ETL_Infra package

ETL_Infra.etl_process module

ETL Infra

ETL_Infra.etl_process.create_train_signal(work_dir, old_train_path=None)[source]

_summary_

Parameters:
  • work_dir (str) – Working directory where the FinalSignals are stored.

  • old_train_path (pd.DataFrame | None, optional) – if given a dataframe with “pid” and “val” of old train value. Defaults to None.

ETL_Infra.etl_process.finish_prepare_load(workdir, dest_folder, dest_rep, to_remove=[], load_only=[], override=False)[source]

Finalize and prepare Flow load command to execute to complete the load

Parameters:
  • workdir (str) – The working directory where we stored all the ETL outputs

  • dest_folder (str) – The path to create the final repository. A Directory

  • dest_rep (str) – The name of the repository, to contorl the name of NAME.repository file

  • to_remove (List[str]) – optional list of signals to skip from loading

  • load_only (List[str]) – optional list of signals to load only if exist

  • override (bool) – If true will override all process

Return type:

None

ETL_Infra.etl_process.generate_labs_mapping_and_units_config(df, samples_per_signal=5)[source]

Creates a config table for signal+unit under CODE_DIR/config/map_units_stats.cfg

Parameters:
  • df (DataFrame) – the dataframe to process. have columns : signal, unit

  • samples_per_signal (int) – how many example values to fecth for each signal+unit combination

Return type:

None

ETL_Infra.etl_process.map_and_fix_units(df)[source]

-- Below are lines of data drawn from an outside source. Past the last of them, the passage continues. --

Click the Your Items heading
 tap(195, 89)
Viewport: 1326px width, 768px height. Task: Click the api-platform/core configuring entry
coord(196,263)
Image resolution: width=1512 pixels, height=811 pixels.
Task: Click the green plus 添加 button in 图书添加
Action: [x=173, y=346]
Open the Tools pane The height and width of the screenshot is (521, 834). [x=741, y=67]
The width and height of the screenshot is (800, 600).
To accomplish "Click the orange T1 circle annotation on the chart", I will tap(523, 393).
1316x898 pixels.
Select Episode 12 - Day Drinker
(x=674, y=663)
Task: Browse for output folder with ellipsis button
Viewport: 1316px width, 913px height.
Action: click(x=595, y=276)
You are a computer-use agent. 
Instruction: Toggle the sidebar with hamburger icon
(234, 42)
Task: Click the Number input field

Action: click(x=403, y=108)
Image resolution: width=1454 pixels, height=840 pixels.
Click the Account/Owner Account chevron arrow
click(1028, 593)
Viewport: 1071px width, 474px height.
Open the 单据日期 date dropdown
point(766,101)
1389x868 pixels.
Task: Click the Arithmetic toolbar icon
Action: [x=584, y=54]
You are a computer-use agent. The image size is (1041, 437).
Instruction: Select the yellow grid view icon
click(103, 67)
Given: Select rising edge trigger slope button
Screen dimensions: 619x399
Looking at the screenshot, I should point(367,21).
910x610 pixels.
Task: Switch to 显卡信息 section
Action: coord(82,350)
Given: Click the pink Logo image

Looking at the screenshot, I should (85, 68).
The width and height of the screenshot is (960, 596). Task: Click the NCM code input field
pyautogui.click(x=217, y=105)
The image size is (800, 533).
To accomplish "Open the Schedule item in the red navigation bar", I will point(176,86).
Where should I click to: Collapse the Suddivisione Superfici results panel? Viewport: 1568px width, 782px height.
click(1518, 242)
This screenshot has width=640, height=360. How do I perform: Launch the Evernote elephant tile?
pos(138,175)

Uses the configuration file of the units to convert the units

Parameters:

df (DataFrame) – the dataframe to process. have columns : signal, unit

Return type:

DataFrame

ETL_Infra.etl_process.prepare_dicts(workdir, signal, def_dict=None, set_dict=None, add_missing_codes=True)[source]

Main for preparing dicts - workdir, signal, 2 additional argument to add cusom client dicts for this signal

Parameters:
  • workdir (str) – The working directory where we stored all the ETL outputs

  • signal (str) – The name of the signal or several signals with comma seperated

  • def_dict (DataFrame | None) – Optional DataFrame with 2 columns, the first column is the internal code and the value we used in the loading files. The second column is the description of this code that we will be able to see it next to the internla code or query the code by the description

  • set_dict (DataFrame | None) – Optional if we have sets inside the client dictionary.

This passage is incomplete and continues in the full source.